Exponentially-Weighted Moving Average (EWMA) Filter

The EWMAFilter class is used to create an exponentially-weighted moving average filter in order to remove noise from sensor data. The EWMA Filter is better for data that needs to respond to rapid changes.

Creating an EWMA Filter

The constructor for EWMAFilter contains two parameters: k and startVal.

The k parameter is the weighting constant and is used to determine how much weight is given to each new reading. The value of k should be between 0 and 1. A higher value of k will result in more responsive data, and a lower value of k will result in smoother data.

The startVal parameter is an optional parameter for the initial sensor reading. Providing the initial sensor reading can make the filter a bit more accurate at the beginning. If a startVal is not provided, it will automatically be set to zero.

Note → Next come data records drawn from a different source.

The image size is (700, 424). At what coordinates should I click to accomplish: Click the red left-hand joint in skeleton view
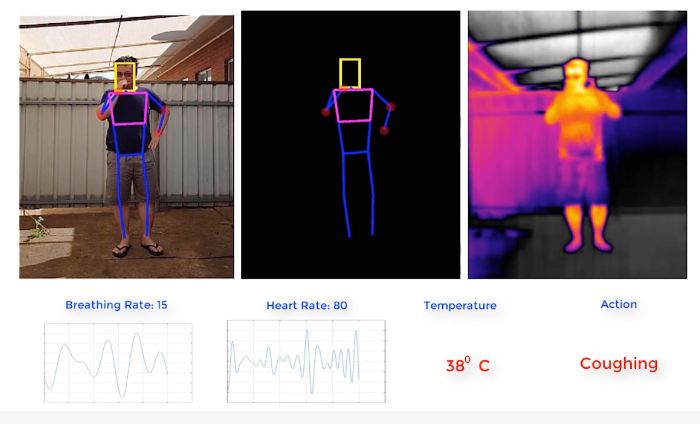click(326, 112)
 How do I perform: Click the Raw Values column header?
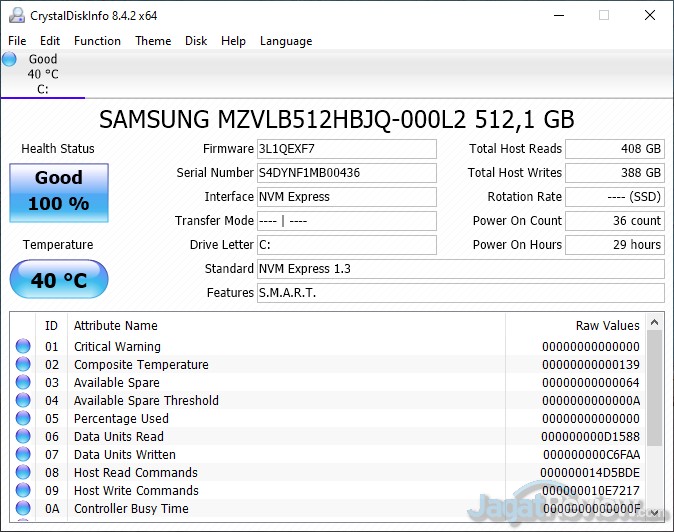coord(607,326)
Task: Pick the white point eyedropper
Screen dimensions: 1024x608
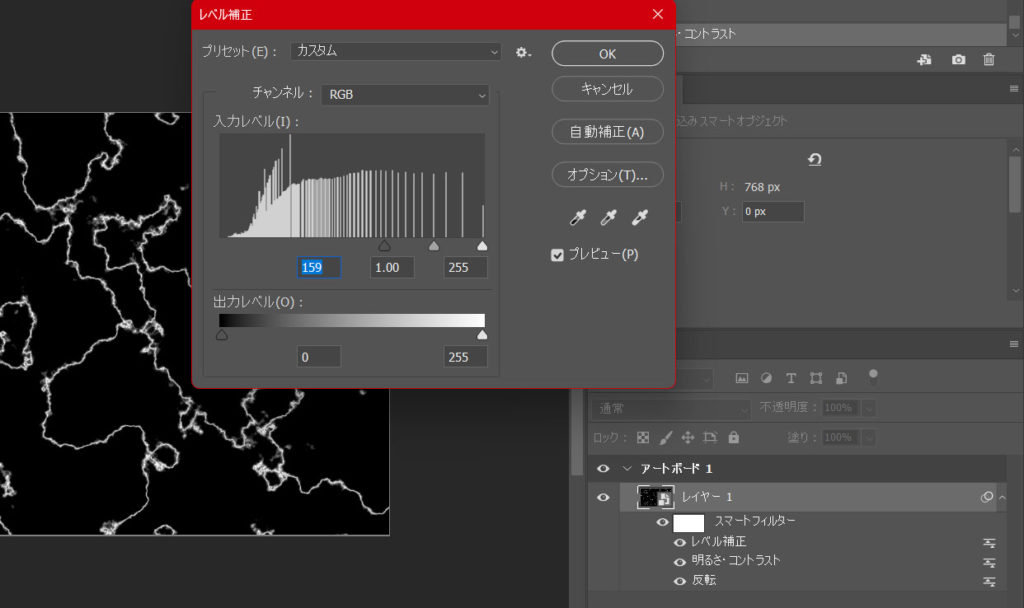Action: click(x=640, y=217)
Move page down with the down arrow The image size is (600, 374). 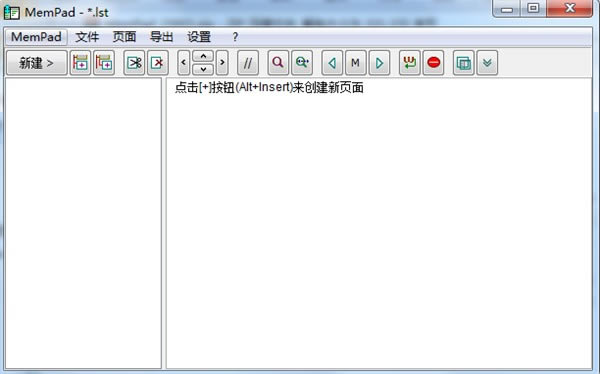203,69
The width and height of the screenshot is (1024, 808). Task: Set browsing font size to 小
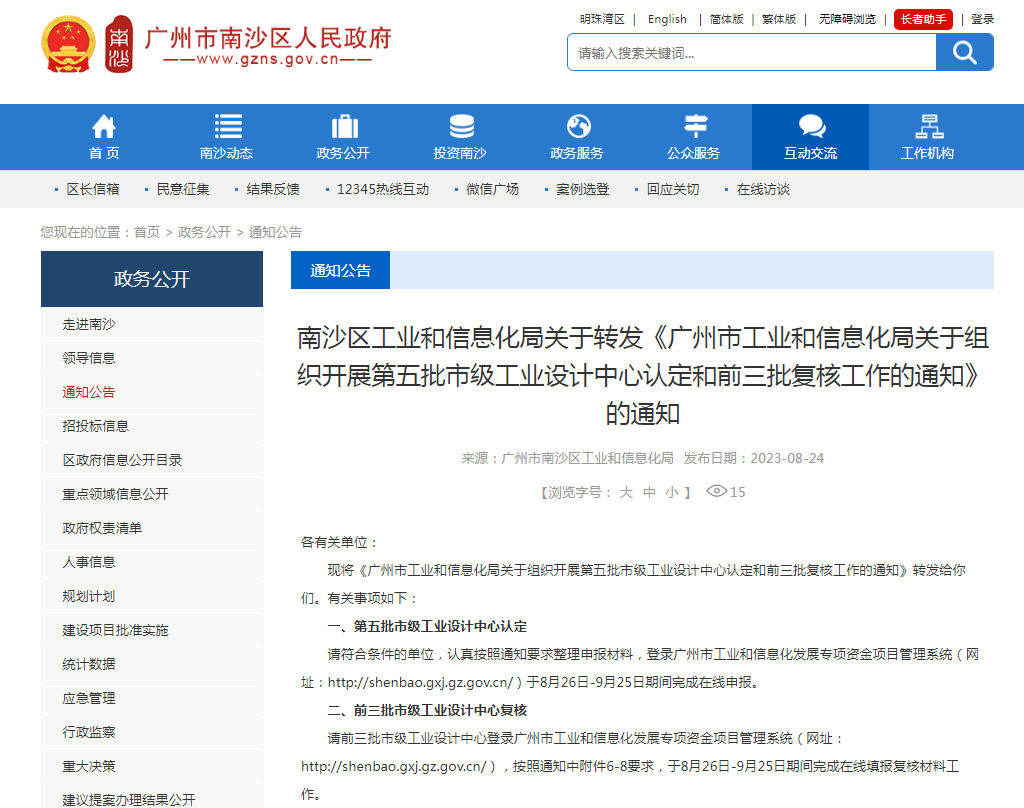pyautogui.click(x=672, y=492)
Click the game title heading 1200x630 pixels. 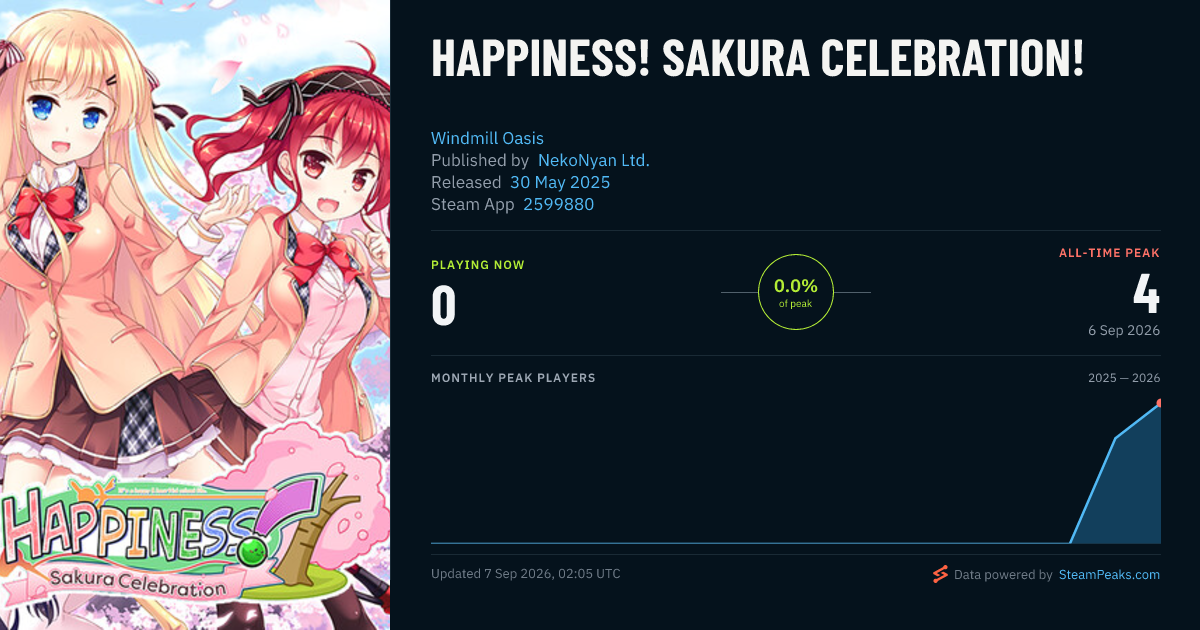point(757,60)
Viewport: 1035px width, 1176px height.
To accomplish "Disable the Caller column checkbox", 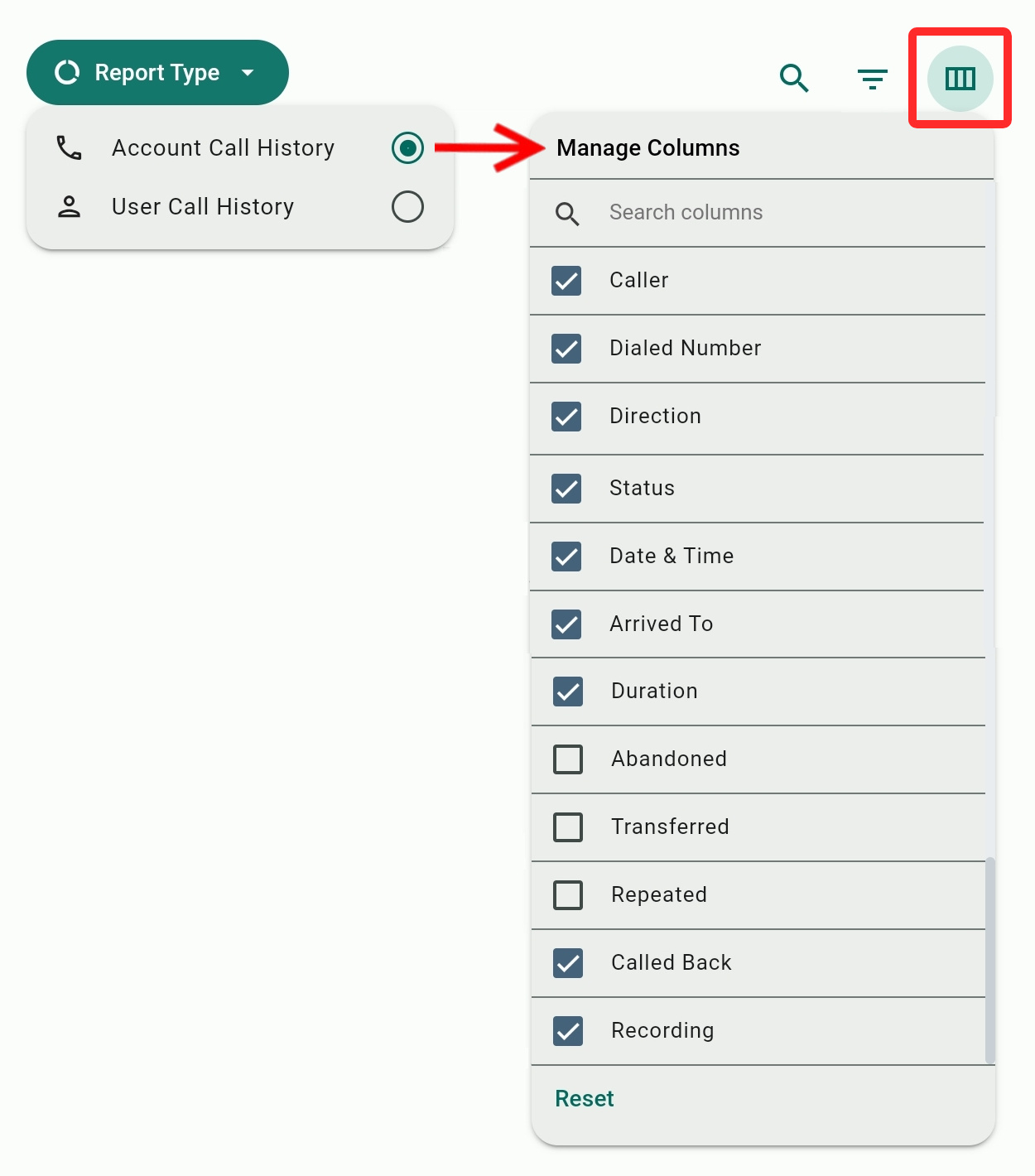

//create an EWMA filter for data where smoothness is more important
LouLib::Filters::EWMAFilter smoothFilter(0.1);

//create an EWMA filter for data where responsiveness is more important
LouLib::Filters::EWMAFilter responsiveFilter(0.25);

//create an EWMA filter with an initial sensor reading
double initialSensorData = sensor.getReading();
LouLib::Filters::EWMAFilter filter(0.1, initialSensorData);

Using the EWMA Filter

The EWMAFilter can be used by calling the addReading and getOutput methods:

//Create a new EWMA Filter
LouLib::Filters::EWMAFilter filter(10);

while(true){

        //Get raw data from sensor
        double rawData = sensor.getReading();

        //Filter the data
        filter.addReading(rawData);
        double filteredData = filter.getOutput();

}

After running the above code, filteredData should contain the data after being filtered by the EWMA Filter.